### RECORDS FOR THE EXERCISE
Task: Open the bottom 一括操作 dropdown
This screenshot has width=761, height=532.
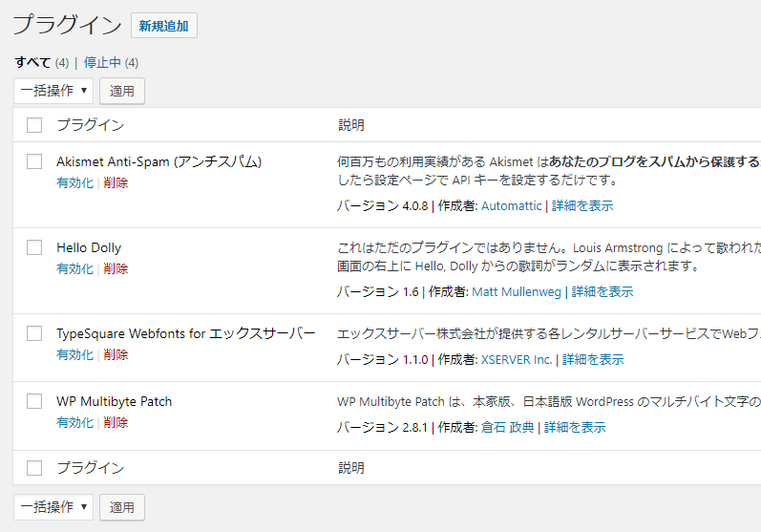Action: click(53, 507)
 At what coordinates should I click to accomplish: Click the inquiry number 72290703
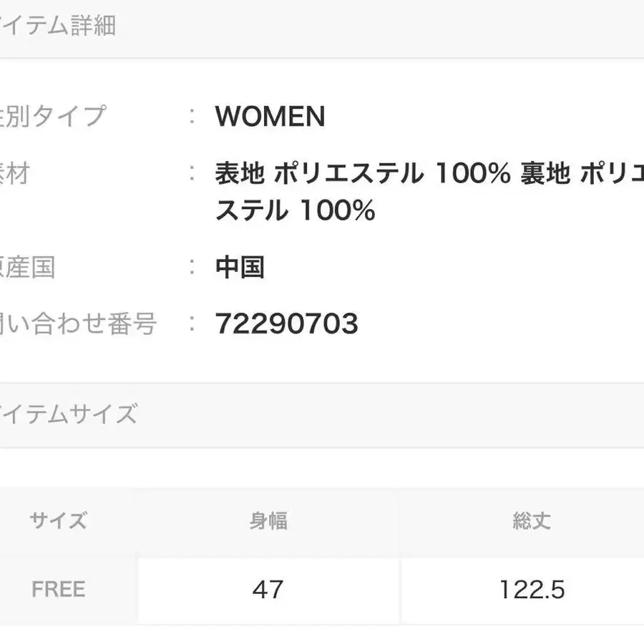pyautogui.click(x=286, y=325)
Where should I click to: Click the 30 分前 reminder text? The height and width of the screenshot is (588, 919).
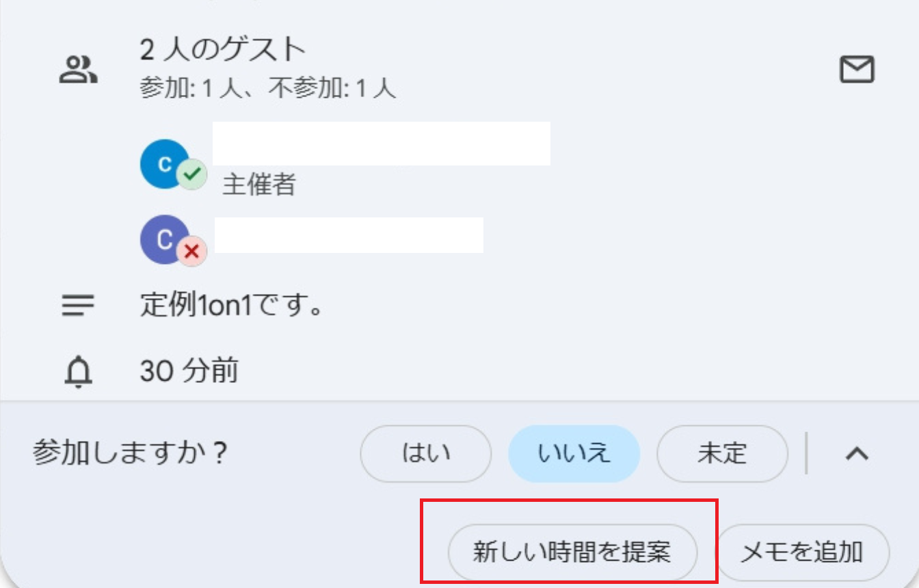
######
#### [REQUIRED WORK]
Could you print all of the entries above exactly as written, minus the pictures?

#### [ANSWER BOX]
Task: Open the bottom 一括操作 dropdown
This screenshot has width=761, height=532.
Action: click(53, 507)
 At what coordinates should I click to accomplish: Click the inquiry number 72290703
pyautogui.click(x=286, y=325)
Where should I click to: Click the 30 分前 reminder text? The height and width of the screenshot is (588, 919).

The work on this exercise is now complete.